Member of the Maryland House of Delegates from the 3B district
- In office 1975–1982 Serving with C. Clifton Virts and James E. McClellan
- Preceded by: District established
- Succeeded by: Redistricting

Member of the Maryland House of Delegates from the Frederick County district
- In office 1971–1974 Serving with Wallace E. Hutton and C. Clifton Virts
- Preceded by: William M. Houck, E. Earl Remsberg, C. Clifton Virts
- Succeeded by: Redistricting

Personal details
- Born: December 16, 1917 Frederick, Maryland, U.S.
- Died: July 12, 2009 (aged 91) Baltimore, Maryland, U.S.
- Resting place: Mount Olivet Cemetery Frederick, Maryland, U.S.
- Party: Republican
- Spouse: Laura Roe
- Children: 3
- Occupation: Politician; businessman;

= Julien P. Delphey =

American politician (1917–2009)

Julien P. Delphey (December 16, 1917 – July 12, 2009) was an American politician from Maryland. He served as a member of the Maryland House of Delegates, representing Frederick County and district 3B from 1971 to 1982.

==Early life==
Julien P. Delphey was born on December 16, 1917, in Frederick, Maryland, to Ethel (née Hemp) and J. Paul Delphey. His father owned the sporting good store on West Patrick Street in Frederick called Delphey's Sports Store. He graduated from Frederick High School in 1937 and took various business and high education courses.

==Career==
Delphey served three years in the Third Service Command of the United States Army Signal Corps during World War II at Edgewood Arsenal. After the war, he worked for his father in Delphey's Sports Store. He took over the business from his father until 1970. The store remained open until 1998.

Delphey was a Republican. He served as a member of the Maryland House of Delegates from 1971 to 1982. From 1971 to 1974, he represented Frederick County and from 1975 to 1982, he represented District 3B. He was chair of the Frederick County delegation and was a founding member of the Frederick County Republican Club.

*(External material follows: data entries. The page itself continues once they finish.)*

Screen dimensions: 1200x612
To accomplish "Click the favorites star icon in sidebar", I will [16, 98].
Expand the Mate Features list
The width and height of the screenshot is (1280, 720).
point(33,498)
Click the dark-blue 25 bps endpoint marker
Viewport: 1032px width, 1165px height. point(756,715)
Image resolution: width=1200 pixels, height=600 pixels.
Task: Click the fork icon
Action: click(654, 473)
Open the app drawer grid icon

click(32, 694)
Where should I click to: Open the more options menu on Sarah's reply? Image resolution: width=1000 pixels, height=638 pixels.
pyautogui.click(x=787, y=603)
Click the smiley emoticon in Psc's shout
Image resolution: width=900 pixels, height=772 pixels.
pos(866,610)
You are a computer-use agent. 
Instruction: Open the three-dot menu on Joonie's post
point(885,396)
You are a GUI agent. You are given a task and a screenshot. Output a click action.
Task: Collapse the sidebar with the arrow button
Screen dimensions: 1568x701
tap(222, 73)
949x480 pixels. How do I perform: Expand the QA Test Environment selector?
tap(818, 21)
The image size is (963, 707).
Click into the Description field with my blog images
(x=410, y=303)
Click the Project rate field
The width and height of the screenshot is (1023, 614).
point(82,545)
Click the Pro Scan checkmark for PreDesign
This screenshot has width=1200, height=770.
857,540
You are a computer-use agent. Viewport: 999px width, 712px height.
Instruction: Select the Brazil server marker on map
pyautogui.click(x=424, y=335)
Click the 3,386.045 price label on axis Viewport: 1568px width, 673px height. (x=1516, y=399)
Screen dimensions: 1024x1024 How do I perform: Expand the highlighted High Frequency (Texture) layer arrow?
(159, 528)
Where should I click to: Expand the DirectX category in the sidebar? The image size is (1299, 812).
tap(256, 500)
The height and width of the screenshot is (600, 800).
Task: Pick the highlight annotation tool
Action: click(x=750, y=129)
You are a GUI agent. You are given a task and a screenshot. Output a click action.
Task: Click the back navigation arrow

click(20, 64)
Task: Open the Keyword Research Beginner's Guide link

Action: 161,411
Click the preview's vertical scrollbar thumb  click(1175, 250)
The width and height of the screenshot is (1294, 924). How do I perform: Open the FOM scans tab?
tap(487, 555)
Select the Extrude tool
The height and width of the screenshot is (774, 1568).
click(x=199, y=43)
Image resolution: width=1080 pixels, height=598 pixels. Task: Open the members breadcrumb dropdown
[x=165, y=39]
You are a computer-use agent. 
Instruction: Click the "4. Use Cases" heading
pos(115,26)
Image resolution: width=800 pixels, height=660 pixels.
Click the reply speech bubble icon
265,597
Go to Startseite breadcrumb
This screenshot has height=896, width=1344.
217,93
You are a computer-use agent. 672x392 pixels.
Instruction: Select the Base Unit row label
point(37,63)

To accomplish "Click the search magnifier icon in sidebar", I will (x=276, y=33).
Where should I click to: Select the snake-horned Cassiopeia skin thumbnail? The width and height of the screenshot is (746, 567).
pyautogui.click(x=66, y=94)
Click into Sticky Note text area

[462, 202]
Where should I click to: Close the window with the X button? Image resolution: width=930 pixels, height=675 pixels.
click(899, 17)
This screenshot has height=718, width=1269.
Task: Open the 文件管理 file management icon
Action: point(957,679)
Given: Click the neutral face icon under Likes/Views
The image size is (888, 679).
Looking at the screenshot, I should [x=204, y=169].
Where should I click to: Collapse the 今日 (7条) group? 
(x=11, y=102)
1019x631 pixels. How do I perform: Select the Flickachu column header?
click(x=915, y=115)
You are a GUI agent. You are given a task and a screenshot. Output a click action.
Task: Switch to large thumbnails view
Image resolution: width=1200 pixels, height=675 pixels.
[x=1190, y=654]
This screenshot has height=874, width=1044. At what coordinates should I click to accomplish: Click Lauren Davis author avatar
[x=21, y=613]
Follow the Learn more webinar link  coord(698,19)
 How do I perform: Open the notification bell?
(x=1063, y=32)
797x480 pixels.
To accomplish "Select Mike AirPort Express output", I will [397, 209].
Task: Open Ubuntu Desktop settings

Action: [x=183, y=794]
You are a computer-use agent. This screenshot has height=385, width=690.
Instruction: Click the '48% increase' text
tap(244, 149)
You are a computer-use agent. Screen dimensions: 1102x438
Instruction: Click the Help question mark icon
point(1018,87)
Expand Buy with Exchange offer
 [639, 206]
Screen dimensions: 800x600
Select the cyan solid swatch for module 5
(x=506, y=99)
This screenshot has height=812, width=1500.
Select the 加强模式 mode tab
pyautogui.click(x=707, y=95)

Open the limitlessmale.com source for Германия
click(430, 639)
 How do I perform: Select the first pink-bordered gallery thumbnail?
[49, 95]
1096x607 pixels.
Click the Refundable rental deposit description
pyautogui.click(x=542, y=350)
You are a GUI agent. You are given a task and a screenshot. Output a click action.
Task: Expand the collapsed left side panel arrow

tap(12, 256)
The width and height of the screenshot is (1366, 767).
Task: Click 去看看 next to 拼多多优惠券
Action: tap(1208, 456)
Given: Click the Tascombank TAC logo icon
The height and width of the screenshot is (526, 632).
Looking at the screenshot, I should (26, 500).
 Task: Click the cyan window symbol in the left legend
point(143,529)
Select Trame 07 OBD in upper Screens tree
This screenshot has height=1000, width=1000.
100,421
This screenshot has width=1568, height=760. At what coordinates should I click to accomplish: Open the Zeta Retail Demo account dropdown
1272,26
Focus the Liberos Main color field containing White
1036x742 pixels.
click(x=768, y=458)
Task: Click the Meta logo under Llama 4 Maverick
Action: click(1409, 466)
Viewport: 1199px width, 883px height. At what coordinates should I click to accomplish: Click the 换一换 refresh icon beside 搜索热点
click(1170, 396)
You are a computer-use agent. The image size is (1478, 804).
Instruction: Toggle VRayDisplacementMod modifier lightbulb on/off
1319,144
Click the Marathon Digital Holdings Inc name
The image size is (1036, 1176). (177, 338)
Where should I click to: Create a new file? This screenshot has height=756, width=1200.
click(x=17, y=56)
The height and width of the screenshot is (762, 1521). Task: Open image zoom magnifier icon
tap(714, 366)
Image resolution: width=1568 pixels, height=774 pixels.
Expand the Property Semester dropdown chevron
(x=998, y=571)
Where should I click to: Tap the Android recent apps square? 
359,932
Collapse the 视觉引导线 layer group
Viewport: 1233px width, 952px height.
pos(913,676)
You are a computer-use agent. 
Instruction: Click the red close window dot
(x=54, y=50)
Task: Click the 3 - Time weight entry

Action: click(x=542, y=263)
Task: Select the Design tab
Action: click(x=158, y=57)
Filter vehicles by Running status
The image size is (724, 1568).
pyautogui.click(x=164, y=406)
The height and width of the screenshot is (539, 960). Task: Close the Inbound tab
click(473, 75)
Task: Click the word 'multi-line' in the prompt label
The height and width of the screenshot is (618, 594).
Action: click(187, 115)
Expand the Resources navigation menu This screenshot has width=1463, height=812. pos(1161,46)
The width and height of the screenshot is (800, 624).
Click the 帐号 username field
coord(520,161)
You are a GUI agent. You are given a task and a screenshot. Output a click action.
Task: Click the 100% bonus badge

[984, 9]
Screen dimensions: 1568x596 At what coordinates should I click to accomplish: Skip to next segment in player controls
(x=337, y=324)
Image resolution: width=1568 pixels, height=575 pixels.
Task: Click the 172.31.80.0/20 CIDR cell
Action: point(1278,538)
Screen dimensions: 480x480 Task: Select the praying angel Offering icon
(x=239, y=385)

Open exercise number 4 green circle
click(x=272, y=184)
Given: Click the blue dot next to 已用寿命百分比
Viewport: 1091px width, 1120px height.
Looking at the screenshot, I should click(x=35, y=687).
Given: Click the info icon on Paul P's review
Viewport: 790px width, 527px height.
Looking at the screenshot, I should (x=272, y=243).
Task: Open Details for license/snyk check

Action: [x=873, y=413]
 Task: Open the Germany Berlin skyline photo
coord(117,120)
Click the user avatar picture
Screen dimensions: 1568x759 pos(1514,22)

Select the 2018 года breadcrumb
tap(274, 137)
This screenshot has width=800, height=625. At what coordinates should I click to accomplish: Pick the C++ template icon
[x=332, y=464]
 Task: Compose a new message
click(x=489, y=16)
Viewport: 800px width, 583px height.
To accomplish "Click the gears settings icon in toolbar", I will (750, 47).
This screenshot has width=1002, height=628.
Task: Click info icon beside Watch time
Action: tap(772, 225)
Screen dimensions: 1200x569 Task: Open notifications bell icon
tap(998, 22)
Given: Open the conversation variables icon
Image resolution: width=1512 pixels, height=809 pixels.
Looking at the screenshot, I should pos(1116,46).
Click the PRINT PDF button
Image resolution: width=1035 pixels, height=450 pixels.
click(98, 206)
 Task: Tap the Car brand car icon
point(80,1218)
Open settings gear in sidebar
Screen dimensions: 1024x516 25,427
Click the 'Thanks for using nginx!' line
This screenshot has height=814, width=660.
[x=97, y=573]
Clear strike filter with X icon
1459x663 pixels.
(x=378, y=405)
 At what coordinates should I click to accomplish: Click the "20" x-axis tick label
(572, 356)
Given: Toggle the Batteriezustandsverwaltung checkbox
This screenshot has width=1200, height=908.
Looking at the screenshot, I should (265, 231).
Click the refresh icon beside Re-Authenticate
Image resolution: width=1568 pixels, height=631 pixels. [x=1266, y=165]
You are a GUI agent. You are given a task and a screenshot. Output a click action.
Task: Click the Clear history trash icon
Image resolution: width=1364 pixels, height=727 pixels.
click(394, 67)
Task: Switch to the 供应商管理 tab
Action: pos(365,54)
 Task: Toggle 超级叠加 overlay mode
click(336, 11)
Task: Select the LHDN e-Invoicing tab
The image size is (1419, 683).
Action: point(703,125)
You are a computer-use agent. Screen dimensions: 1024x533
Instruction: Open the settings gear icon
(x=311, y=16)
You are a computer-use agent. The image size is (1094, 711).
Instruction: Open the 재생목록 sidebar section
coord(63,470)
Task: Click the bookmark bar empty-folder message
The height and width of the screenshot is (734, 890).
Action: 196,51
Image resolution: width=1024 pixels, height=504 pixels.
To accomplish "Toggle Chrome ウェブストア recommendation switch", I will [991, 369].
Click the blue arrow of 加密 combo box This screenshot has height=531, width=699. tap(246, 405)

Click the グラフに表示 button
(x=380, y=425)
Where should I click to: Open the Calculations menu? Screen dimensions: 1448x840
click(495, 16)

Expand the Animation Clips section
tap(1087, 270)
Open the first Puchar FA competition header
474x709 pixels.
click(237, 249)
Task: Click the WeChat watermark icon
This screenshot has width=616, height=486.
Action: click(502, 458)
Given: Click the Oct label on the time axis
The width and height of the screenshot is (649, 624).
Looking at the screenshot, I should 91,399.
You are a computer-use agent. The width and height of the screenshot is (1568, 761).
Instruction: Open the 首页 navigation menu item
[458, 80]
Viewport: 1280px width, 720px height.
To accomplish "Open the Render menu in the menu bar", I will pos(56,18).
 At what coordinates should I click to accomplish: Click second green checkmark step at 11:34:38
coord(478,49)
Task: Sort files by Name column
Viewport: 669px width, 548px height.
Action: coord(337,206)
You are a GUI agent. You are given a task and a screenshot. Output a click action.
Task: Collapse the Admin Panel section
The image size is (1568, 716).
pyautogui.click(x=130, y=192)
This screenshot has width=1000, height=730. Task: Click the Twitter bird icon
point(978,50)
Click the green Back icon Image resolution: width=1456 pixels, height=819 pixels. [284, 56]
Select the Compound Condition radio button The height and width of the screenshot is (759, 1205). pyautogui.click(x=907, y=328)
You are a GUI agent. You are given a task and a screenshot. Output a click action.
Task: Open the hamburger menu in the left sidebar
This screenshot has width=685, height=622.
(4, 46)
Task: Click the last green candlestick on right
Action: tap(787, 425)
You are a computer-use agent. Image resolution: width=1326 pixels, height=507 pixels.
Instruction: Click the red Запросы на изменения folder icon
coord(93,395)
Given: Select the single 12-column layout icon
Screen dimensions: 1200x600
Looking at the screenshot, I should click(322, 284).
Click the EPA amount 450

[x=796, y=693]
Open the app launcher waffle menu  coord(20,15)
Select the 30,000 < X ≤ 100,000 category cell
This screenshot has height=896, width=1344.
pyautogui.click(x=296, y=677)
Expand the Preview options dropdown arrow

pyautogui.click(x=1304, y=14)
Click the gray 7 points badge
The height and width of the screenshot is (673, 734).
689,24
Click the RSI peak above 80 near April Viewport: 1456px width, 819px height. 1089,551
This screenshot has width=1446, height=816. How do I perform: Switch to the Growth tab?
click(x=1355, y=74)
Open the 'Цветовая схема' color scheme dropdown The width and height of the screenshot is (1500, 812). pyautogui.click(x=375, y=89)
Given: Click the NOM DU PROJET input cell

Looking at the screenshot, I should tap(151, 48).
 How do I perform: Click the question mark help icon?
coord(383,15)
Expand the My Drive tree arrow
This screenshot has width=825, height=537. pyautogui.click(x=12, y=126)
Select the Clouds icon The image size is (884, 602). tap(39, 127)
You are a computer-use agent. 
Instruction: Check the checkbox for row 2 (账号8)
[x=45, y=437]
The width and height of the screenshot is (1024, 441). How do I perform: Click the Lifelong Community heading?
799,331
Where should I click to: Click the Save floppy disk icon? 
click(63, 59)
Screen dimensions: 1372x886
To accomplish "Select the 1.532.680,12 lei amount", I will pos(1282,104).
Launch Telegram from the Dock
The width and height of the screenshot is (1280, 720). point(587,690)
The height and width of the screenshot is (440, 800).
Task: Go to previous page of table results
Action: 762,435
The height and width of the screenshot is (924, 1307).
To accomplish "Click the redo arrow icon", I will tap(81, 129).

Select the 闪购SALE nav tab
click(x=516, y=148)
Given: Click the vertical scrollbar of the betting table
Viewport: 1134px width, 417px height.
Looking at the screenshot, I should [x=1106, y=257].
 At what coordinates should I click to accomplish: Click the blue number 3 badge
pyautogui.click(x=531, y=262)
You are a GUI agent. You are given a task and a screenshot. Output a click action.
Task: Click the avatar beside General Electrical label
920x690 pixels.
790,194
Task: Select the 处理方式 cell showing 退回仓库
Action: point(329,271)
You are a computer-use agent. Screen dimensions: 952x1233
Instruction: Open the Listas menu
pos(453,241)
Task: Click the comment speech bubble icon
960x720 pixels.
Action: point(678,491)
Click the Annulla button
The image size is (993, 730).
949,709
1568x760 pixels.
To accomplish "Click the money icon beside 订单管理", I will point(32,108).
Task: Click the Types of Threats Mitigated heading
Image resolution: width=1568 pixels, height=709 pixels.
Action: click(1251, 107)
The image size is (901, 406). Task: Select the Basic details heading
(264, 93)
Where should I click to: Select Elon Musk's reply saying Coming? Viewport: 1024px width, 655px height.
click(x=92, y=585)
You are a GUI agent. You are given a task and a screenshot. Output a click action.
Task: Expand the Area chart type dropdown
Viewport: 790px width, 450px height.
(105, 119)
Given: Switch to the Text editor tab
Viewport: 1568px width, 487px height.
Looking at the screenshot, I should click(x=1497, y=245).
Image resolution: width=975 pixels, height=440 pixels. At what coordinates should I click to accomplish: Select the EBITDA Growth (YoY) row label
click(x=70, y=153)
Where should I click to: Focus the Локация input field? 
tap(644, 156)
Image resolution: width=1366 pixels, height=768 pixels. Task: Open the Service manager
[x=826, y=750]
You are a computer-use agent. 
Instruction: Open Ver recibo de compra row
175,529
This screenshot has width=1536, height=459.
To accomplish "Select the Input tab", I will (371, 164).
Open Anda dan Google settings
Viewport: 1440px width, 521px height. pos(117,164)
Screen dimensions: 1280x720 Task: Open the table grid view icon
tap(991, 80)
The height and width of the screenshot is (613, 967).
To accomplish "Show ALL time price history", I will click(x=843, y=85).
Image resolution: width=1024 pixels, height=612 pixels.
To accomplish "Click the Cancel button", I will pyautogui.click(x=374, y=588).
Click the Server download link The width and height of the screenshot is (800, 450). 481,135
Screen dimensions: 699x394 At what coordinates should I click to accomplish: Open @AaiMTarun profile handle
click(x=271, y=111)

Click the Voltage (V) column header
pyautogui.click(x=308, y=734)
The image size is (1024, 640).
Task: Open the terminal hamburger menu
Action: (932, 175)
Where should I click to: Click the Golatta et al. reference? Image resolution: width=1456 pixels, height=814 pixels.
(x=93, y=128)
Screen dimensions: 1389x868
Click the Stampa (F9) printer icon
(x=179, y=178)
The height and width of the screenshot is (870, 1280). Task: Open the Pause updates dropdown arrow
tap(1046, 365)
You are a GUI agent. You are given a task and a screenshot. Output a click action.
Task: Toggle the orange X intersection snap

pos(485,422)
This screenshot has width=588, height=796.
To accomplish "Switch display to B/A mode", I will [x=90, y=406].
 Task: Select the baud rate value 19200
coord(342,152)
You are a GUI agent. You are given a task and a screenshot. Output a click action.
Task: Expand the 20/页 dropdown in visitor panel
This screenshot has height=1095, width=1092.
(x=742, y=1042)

Delphey was a real estate manager. He was a member of the Maryland Boat Act Advisory Committee and the Frederick County Advisory Board for Maryland National Bank. He was president and director of the Lions Club in Frederick and served as vice president of the Frederick County Chamber of Commerce. He was director of the Thurmont Conservation and Sportsman's Club. He was director of Frederick Memorial Hospital Home Care and director of Maryland National Bank. He was a member of the board of Mount Olivet Cemetery in Frederick.

==Personal life==
Delphey married Laura Roe. They had three children, Jay Paul, Julia and Chester Grant. He was a member of Calvary United Memorial Church. He had a second home in Seneca, Maryland, where he fished and boated on the Potomac River. He had a 70 acre farm in Frederick County where he raised peacocks, buffalo, elk, deer and cattle.

Delphey died on July 12, 2009, in Baltimore. He was buried in Mount Olivet Cemetery in Frederick.